* [THE DATA]:
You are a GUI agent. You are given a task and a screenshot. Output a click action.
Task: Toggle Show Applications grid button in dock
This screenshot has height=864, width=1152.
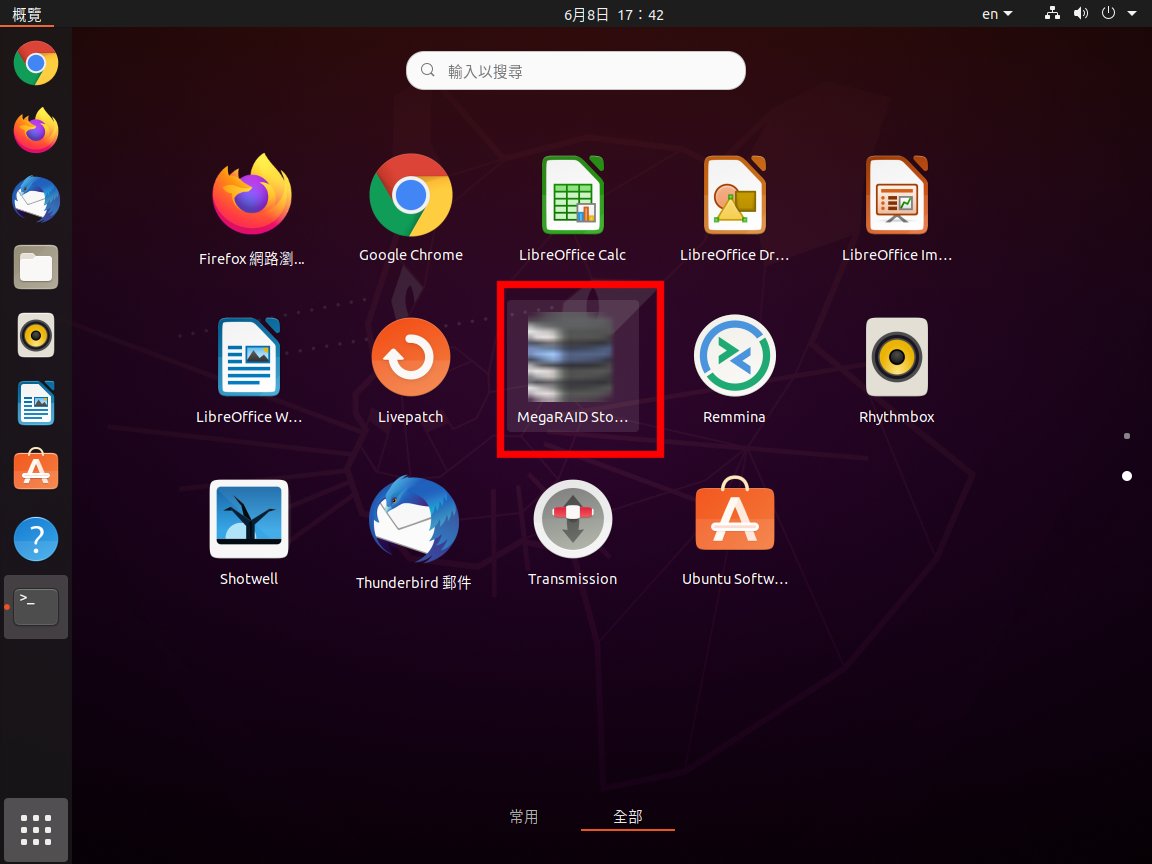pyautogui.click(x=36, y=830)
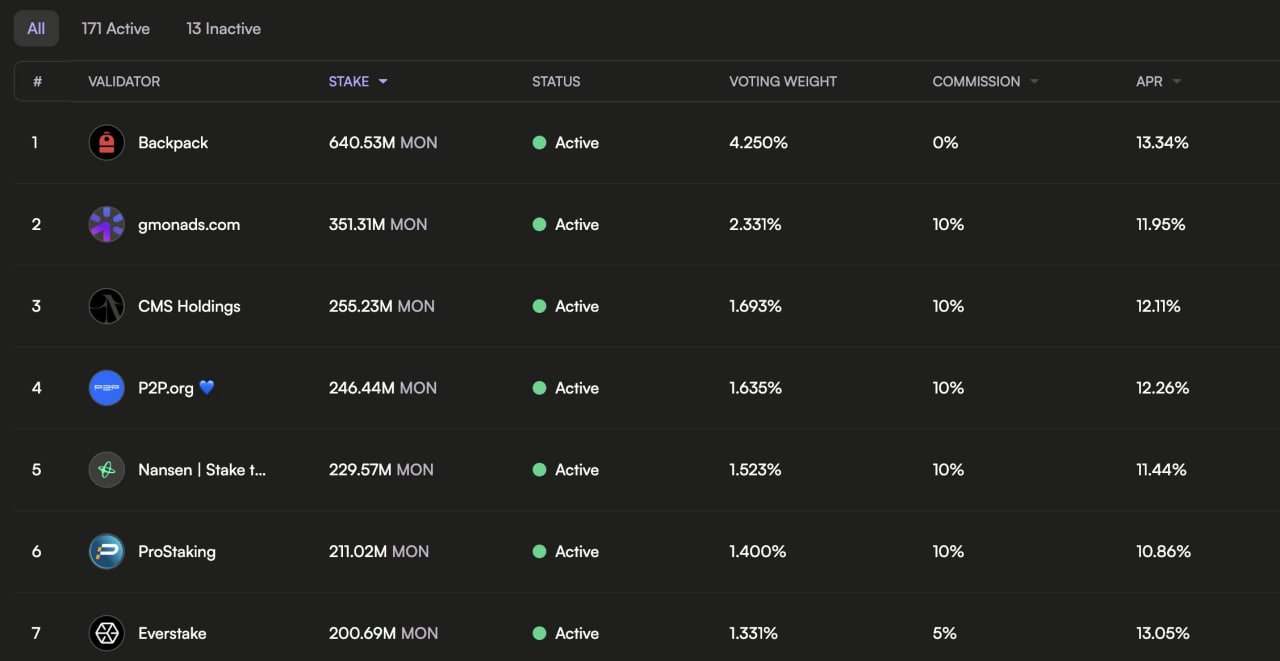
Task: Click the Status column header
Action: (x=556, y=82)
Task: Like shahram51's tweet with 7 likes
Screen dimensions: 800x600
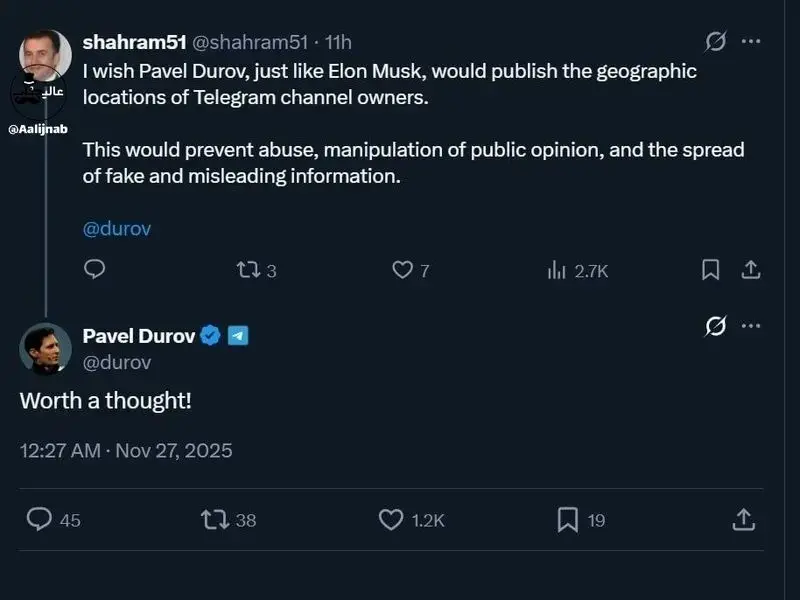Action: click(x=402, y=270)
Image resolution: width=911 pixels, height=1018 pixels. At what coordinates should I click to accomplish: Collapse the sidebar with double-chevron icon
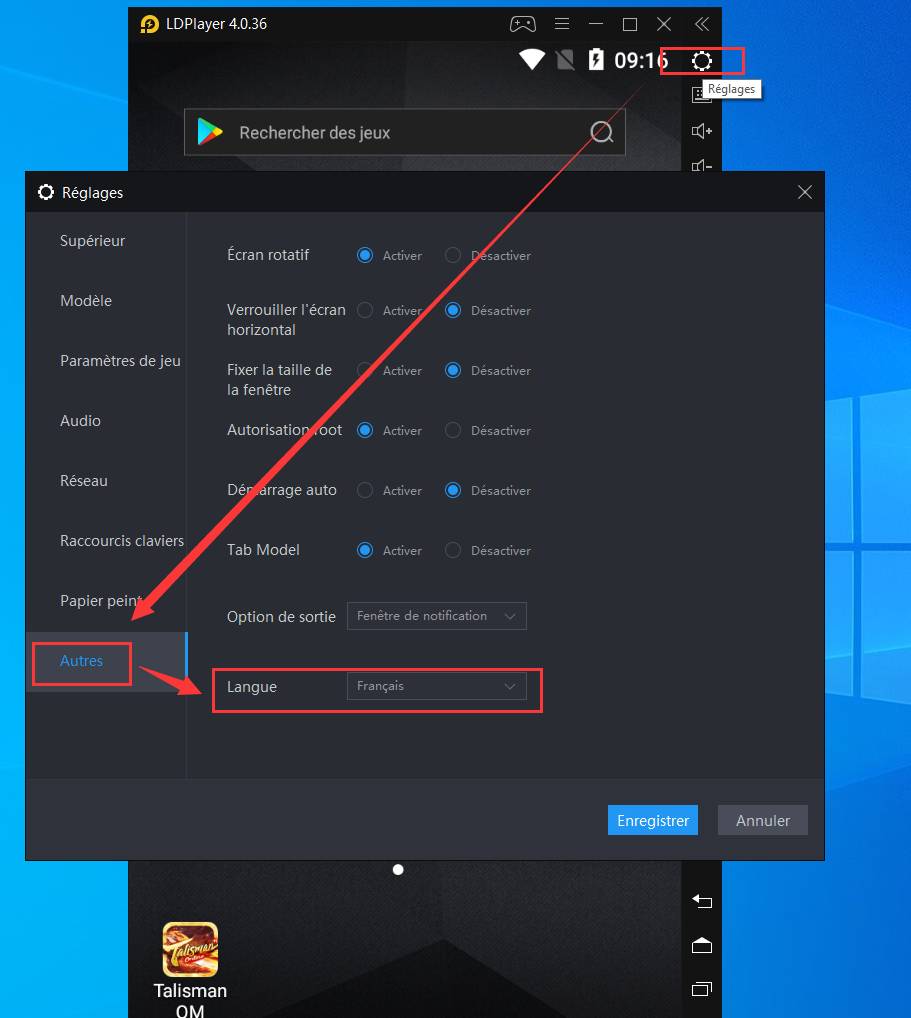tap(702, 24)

* [THE TASK]: Reproduce these records exactly, but not the pictures.

* [RESPONSE BELOW]:
You are a GUI agent. You are given a task and a screenshot. Output a click action.
Task: Toggle Show Applications grid button in dock
This screenshot has height=864, width=1152.
pyautogui.click(x=36, y=830)
Task: Click the Status column header
Action: (x=556, y=82)
Task: Like shahram51's tweet with 7 likes
Screen dimensions: 800x600
Action: click(x=402, y=270)
Image resolution: width=911 pixels, height=1018 pixels. At what coordinates should I click to accomplish: Collapse the sidebar with double-chevron icon
tap(702, 24)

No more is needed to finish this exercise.